(Dataset entries)
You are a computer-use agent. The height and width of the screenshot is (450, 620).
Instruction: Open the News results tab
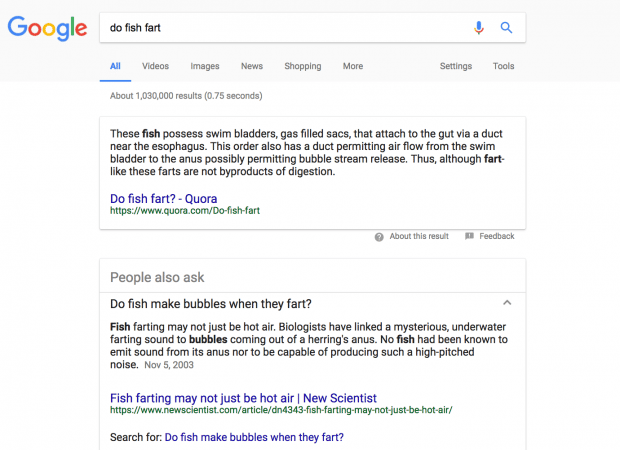tap(252, 66)
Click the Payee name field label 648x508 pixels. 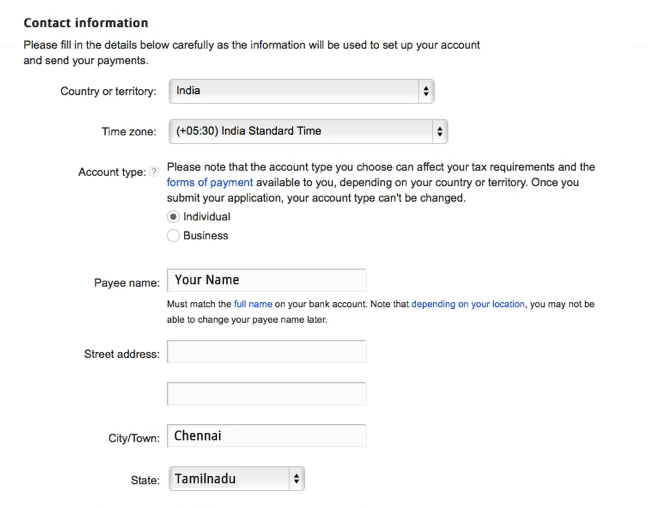pyautogui.click(x=127, y=283)
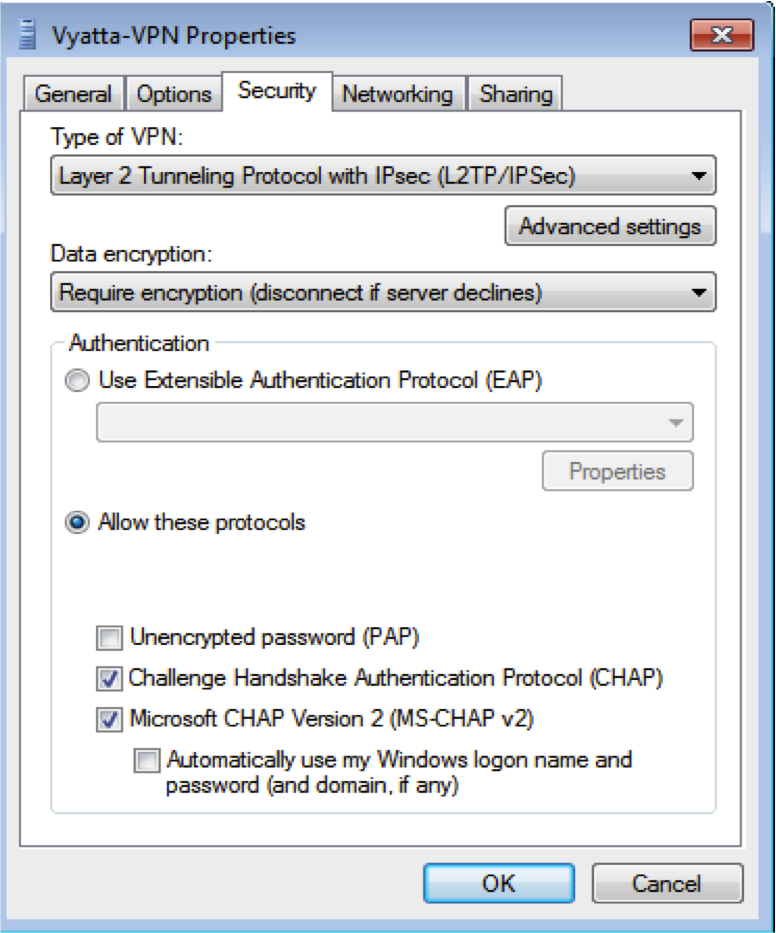Uncheck Challenge Handshake Authentication Protocol (CHAP)
Screen dimensions: 776x933
(x=109, y=678)
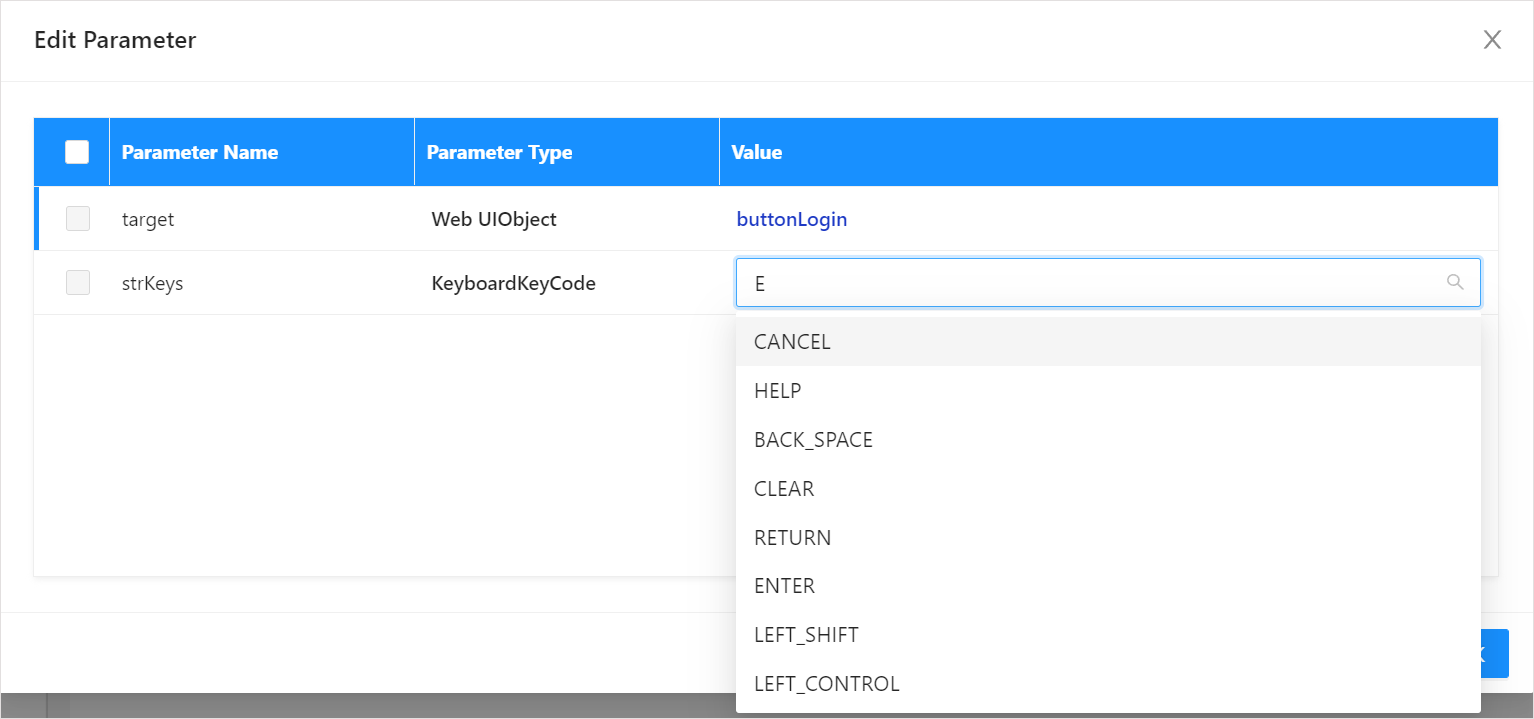This screenshot has height=719, width=1534.
Task: Open the buttonLogin value link
Action: 792,219
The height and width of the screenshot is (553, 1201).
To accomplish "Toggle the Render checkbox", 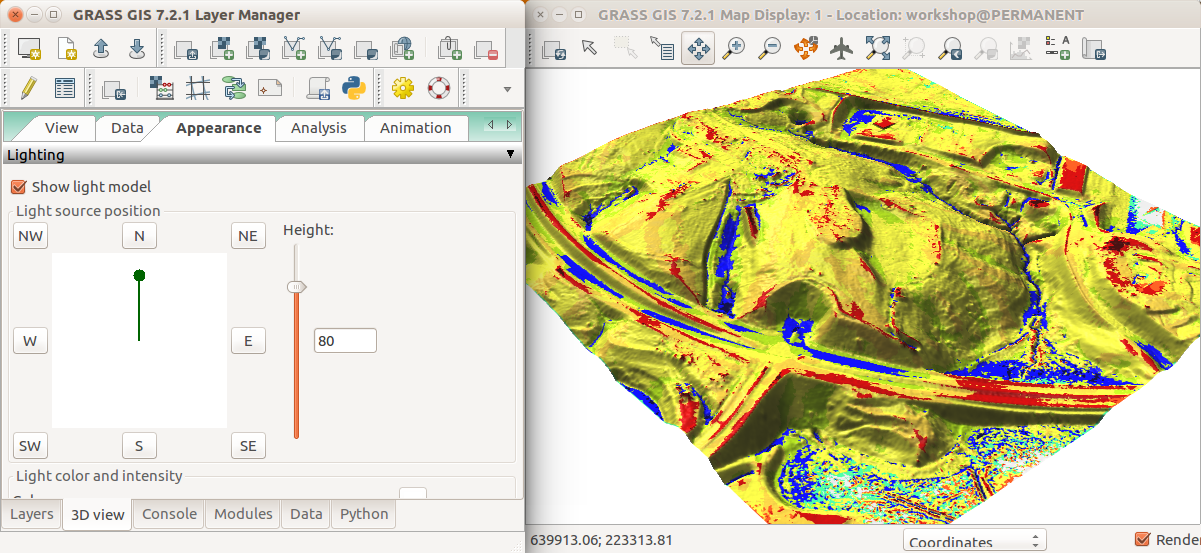I will click(x=1143, y=540).
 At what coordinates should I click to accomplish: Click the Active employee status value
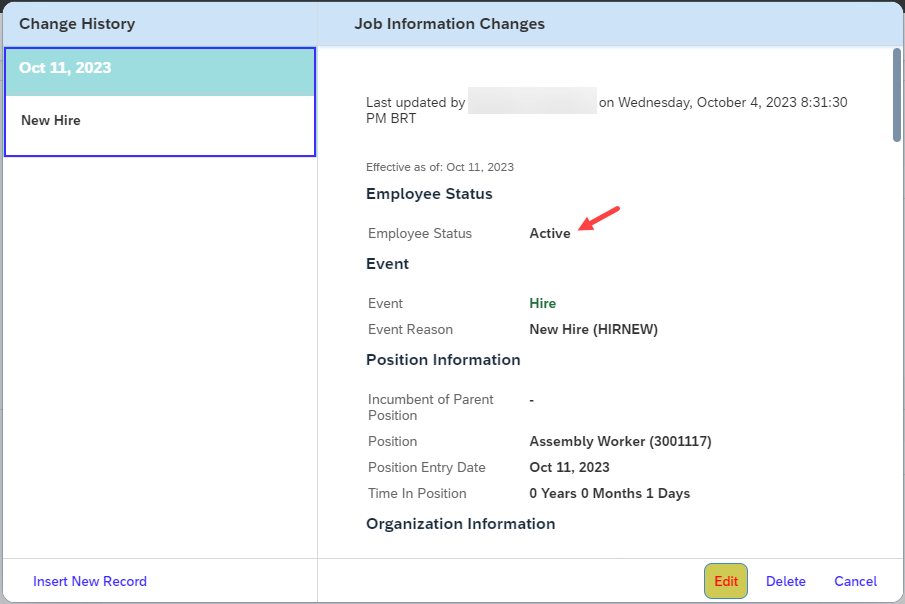550,233
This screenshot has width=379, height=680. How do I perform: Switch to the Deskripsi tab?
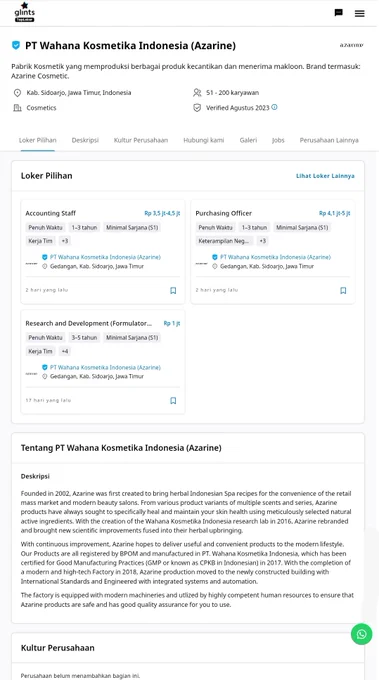click(x=85, y=140)
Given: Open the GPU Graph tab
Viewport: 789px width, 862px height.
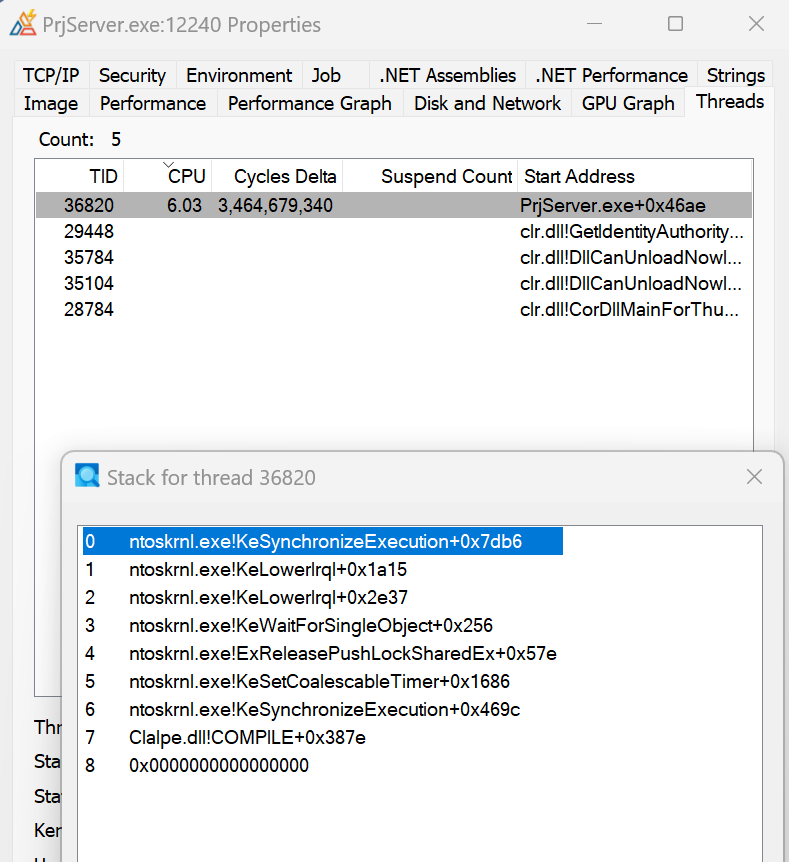Looking at the screenshot, I should point(627,103).
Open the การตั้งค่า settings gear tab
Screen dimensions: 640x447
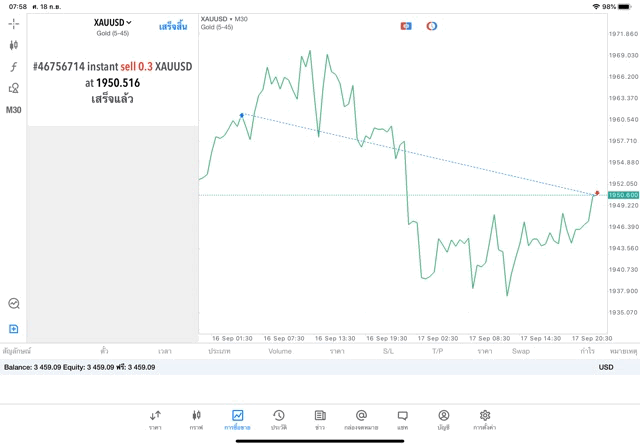[x=485, y=419]
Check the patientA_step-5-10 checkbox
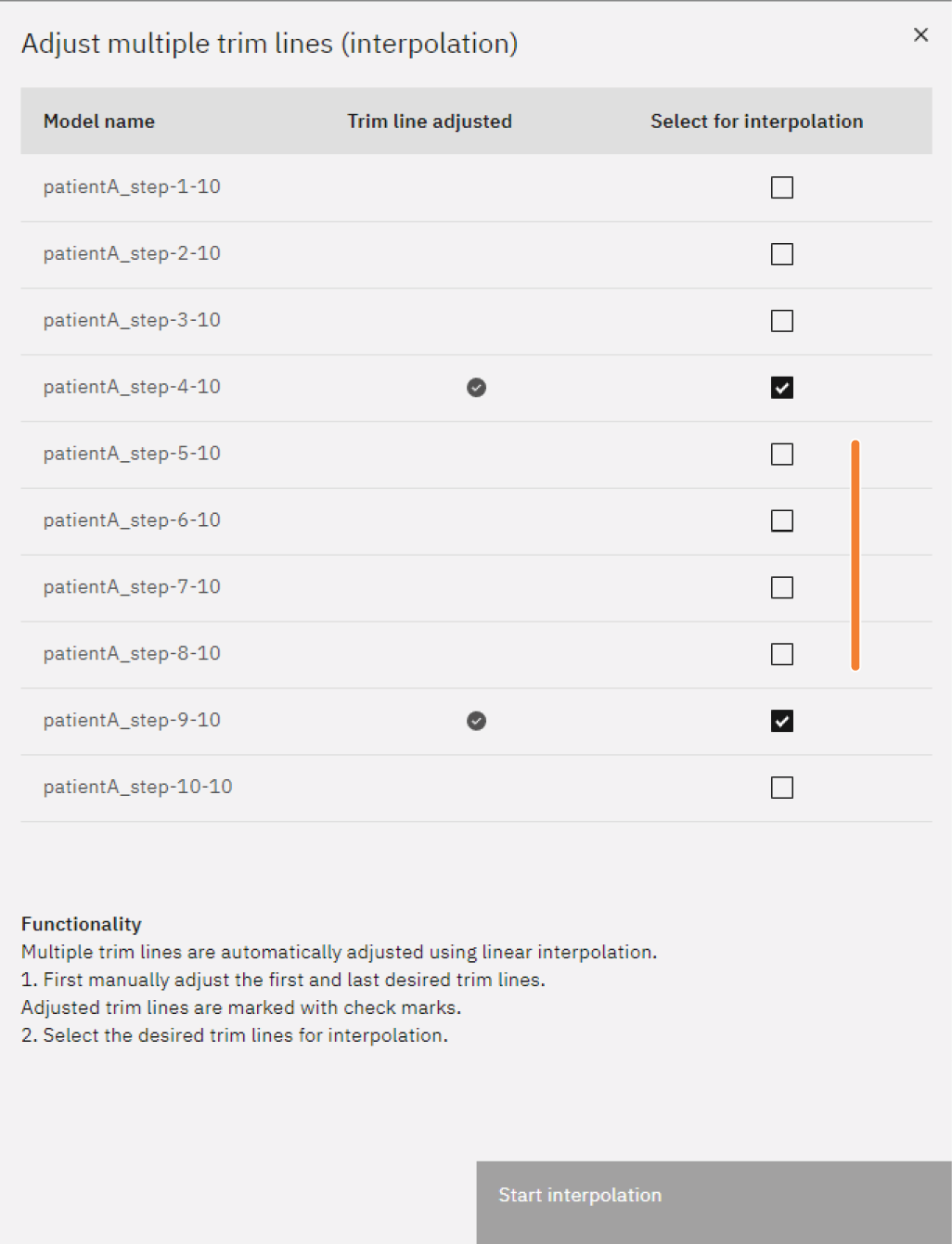 pos(782,455)
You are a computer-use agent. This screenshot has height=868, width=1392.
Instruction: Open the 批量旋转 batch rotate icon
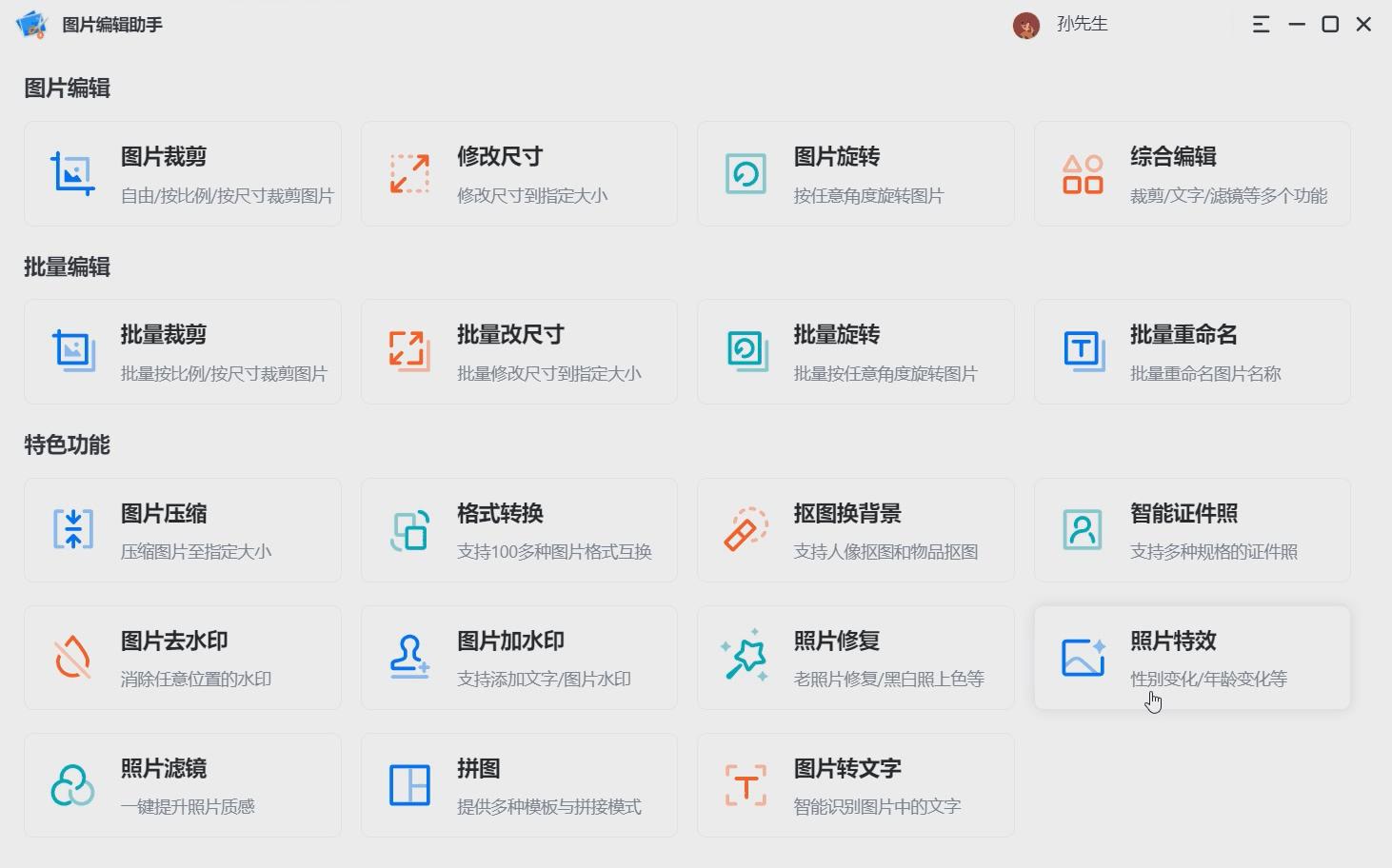(x=746, y=351)
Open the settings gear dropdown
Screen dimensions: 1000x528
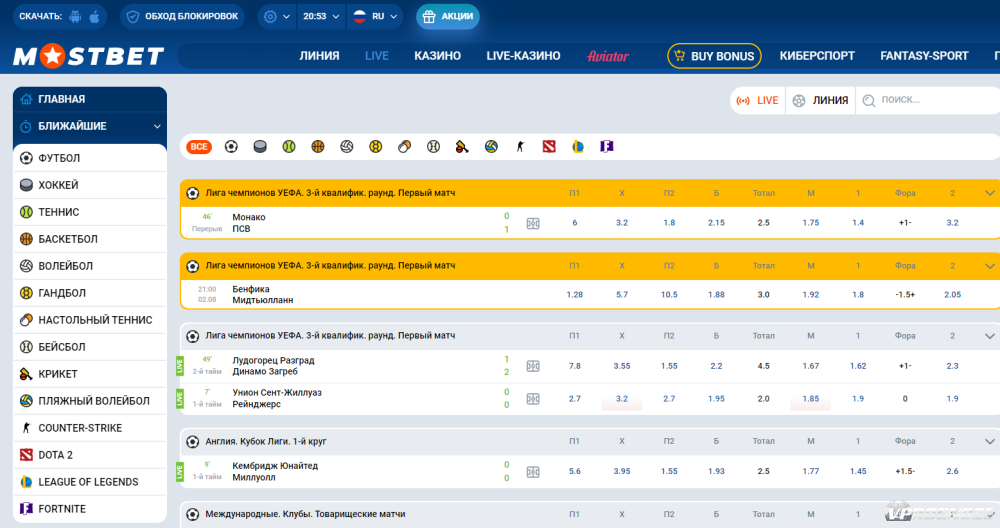click(275, 17)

> _WHAT TO WORK ON_
When a line of the entries contains "computer", it counts; say how many such lines there are, and nothing more.

> _EXERCISE OUTPUT_
2